Repeat the records below in their entirety, exactly.

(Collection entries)
*-*-*

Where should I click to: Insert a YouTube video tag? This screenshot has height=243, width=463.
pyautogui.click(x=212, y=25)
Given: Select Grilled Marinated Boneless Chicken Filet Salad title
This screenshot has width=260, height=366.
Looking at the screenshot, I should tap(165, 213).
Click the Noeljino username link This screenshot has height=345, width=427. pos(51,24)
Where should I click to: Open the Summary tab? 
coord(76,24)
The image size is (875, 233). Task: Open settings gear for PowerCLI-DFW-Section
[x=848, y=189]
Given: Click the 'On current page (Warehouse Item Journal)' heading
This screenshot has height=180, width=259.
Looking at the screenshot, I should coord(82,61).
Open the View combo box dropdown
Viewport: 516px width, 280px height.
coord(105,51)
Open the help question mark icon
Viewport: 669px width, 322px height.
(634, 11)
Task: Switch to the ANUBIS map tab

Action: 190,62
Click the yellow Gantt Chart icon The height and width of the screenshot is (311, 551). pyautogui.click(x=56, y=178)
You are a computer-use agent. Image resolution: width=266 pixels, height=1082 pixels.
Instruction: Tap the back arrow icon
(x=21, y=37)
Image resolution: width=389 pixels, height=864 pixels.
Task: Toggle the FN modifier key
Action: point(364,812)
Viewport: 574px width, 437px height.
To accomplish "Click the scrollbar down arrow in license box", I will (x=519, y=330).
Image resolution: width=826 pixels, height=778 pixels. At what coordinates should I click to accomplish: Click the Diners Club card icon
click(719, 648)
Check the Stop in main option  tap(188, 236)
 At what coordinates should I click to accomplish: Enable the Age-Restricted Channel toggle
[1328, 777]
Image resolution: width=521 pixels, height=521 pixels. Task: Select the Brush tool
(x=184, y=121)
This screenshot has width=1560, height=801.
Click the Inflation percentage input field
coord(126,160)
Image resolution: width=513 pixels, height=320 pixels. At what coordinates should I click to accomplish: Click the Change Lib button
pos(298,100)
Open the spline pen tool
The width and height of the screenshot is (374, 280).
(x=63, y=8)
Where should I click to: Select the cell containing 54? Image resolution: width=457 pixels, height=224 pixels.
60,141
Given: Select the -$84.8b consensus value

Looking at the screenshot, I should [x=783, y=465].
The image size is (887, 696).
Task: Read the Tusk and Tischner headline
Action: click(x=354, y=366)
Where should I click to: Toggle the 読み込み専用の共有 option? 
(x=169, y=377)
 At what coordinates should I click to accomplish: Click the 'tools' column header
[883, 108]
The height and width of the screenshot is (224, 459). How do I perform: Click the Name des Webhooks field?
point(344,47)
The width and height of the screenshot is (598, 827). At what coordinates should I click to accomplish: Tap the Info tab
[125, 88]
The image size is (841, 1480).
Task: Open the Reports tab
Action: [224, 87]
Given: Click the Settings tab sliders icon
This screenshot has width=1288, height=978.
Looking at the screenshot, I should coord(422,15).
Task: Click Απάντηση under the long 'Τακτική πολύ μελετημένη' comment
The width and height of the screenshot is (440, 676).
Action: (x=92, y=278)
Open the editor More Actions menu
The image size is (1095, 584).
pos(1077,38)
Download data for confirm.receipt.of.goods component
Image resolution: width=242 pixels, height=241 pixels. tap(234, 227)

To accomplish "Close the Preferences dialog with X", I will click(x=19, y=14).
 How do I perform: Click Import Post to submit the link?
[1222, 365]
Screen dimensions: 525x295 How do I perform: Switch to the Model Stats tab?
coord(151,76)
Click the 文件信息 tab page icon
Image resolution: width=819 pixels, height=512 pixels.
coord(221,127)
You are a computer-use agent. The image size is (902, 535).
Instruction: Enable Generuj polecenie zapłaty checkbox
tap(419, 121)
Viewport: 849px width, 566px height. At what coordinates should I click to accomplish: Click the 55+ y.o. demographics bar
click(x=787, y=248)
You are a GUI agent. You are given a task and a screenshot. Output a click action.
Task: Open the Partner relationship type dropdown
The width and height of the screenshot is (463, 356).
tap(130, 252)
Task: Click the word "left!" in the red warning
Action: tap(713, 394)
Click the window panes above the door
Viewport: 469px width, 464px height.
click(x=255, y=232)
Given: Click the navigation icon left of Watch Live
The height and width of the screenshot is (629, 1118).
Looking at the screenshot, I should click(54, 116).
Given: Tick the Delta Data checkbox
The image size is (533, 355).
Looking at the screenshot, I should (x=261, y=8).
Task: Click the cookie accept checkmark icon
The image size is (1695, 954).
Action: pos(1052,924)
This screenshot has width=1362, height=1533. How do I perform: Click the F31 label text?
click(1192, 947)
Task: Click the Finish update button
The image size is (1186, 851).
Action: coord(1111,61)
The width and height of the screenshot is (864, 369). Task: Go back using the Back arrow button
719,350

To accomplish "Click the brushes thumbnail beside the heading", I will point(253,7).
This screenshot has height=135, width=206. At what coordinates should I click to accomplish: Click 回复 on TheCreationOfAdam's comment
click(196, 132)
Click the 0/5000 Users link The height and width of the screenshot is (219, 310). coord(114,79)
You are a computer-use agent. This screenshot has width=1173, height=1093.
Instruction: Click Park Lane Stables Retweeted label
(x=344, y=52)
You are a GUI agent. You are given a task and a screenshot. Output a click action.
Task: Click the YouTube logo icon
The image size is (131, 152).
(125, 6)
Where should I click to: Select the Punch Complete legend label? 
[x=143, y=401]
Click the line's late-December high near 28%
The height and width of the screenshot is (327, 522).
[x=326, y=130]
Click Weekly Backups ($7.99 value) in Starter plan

*-*-*

> _Written answer_
Where should I click to: Insert a YouTube video tag? This screenshot has height=243, width=463.
pyautogui.click(x=212, y=25)
Given: Select Grilled Marinated Boneless Chicken Filet Salad title
This screenshot has width=260, height=366.
Looking at the screenshot, I should tap(165, 213).
Click the Noeljino username link This screenshot has height=345, width=427. pos(51,24)
Where should I click to: Open the Summary tab? 
coord(76,24)
The image size is (875, 233). Task: Open settings gear for PowerCLI-DFW-Section
[x=848, y=189]
Given: Click the 'On current page (Warehouse Item Journal)' heading
This screenshot has height=180, width=259.
Looking at the screenshot, I should coord(82,61).
Open the View combo box dropdown
Viewport: 516px width, 280px height.
coord(105,51)
Open the help question mark icon
Viewport: 669px width, 322px height.
(634, 11)
Task: Switch to the ANUBIS map tab

Action: 190,62
Click the yellow Gantt Chart icon The height and width of the screenshot is (311, 551). pyautogui.click(x=56, y=178)
You are a computer-use agent. Image resolution: width=266 pixels, height=1082 pixels.
Instruction: Tap the back arrow icon
(x=21, y=37)
Image resolution: width=389 pixels, height=864 pixels.
Task: Toggle the FN modifier key
Action: point(364,812)
Viewport: 574px width, 437px height.
To accomplish "Click the scrollbar down arrow in license box", I will (x=519, y=330).
Image resolution: width=826 pixels, height=778 pixels. At what coordinates should I click to accomplish: Click the Diners Club card icon
click(719, 648)
Check the Stop in main option  tap(188, 236)
 At what coordinates should I click to accomplish: Enable the Age-Restricted Channel toggle
[1328, 777]
Image resolution: width=521 pixels, height=521 pixels. Task: Select the Brush tool
(x=184, y=121)
This screenshot has width=1560, height=801.
Click the Inflation percentage input field
coord(126,160)
Image resolution: width=513 pixels, height=320 pixels. At what coordinates should I click to accomplish: Click the Change Lib button
pos(298,100)
Open the spline pen tool
The width and height of the screenshot is (374, 280).
(x=63, y=8)
Where should I click to: Select the cell containing 54? Image resolution: width=457 pixels, height=224 pixels.
60,141
Given: Select the -$84.8b consensus value

Looking at the screenshot, I should [x=783, y=465].
The image size is (887, 696).
Task: Read the Tusk and Tischner headline
Action: click(x=354, y=366)
Where should I click to: Toggle the 読み込み専用の共有 option? 
(x=169, y=377)
 At what coordinates should I click to accomplish: Click the 'tools' column header
[883, 108]
The height and width of the screenshot is (224, 459). How do I perform: Click the Name des Webhooks field?
point(344,47)
The width and height of the screenshot is (598, 827). At what coordinates should I click to accomplish: Tap the Info tab
[125, 88]
The image size is (841, 1480).
Task: Open the Reports tab
Action: [224, 87]
Given: Click the Settings tab sliders icon
This screenshot has width=1288, height=978.
Looking at the screenshot, I should coord(422,15).
Task: Click Απάντηση under the long 'Τακτική πολύ μελετημένη' comment
The width and height of the screenshot is (440, 676).
Action: (x=92, y=278)
Open the editor More Actions menu
The image size is (1095, 584).
pos(1077,38)
Download data for confirm.receipt.of.goods component
Image resolution: width=242 pixels, height=241 pixels. tap(234, 227)

To accomplish "Close the Preferences dialog with X", I will click(x=19, y=14).
 How do I perform: Click Import Post to submit the link?
[1222, 365]
Screen dimensions: 525x295 How do I perform: Switch to the Model Stats tab?
coord(151,76)
Click the 文件信息 tab page icon
Image resolution: width=819 pixels, height=512 pixels.
coord(221,127)
You are a computer-use agent. The image size is (902, 535).
Instruction: Enable Generuj polecenie zapłaty checkbox
tap(419, 121)
Viewport: 849px width, 566px height. At what coordinates should I click to accomplish: Click the 55+ y.o. demographics bar
click(x=787, y=248)
You are a GUI agent. You are given a task and a screenshot. Output a click action.
Task: Open the Partner relationship type dropdown
The width and height of the screenshot is (463, 356).
tap(130, 252)
Task: Click the word "left!" in the red warning
Action: tap(713, 394)
Click the window panes above the door
Viewport: 469px width, 464px height.
click(x=255, y=232)
Given: Click the navigation icon left of Watch Live
The height and width of the screenshot is (629, 1118).
Looking at the screenshot, I should click(54, 116).
Given: Tick the Delta Data checkbox
The image size is (533, 355).
Looking at the screenshot, I should (x=261, y=8).
Task: Click the cookie accept checkmark icon
The image size is (1695, 954).
Action: pos(1052,924)
This screenshot has width=1362, height=1533. How do I perform: Click the F31 label text?
click(1192, 947)
Task: Click the Finish update button
The image size is (1186, 851).
Action: coord(1111,61)
The width and height of the screenshot is (864, 369). Task: Go back using the Back arrow button
719,350

To accomplish "Click the brushes thumbnail beside the heading", I will point(253,7).
This screenshot has height=135, width=206. At what coordinates should I click to accomplish: Click 回复 on TheCreationOfAdam's comment
click(196, 132)
Click the 0/5000 Users link The height and width of the screenshot is (219, 310). coord(114,79)
You are a computer-use agent. This screenshot has width=1173, height=1093.
Instruction: Click Park Lane Stables Retweeted label
(x=344, y=52)
You are a GUI agent. You are given a task and a screenshot. Output a click action.
Task: Click the YouTube logo icon
The image size is (131, 152).
(125, 6)
Where should I click to: Select the Punch Complete legend label? 
[x=143, y=401]
Click the line's late-December high near 28%
The height and width of the screenshot is (327, 522).
[x=326, y=130]
Click Weekly Backups ($7.99 value) in Starter plan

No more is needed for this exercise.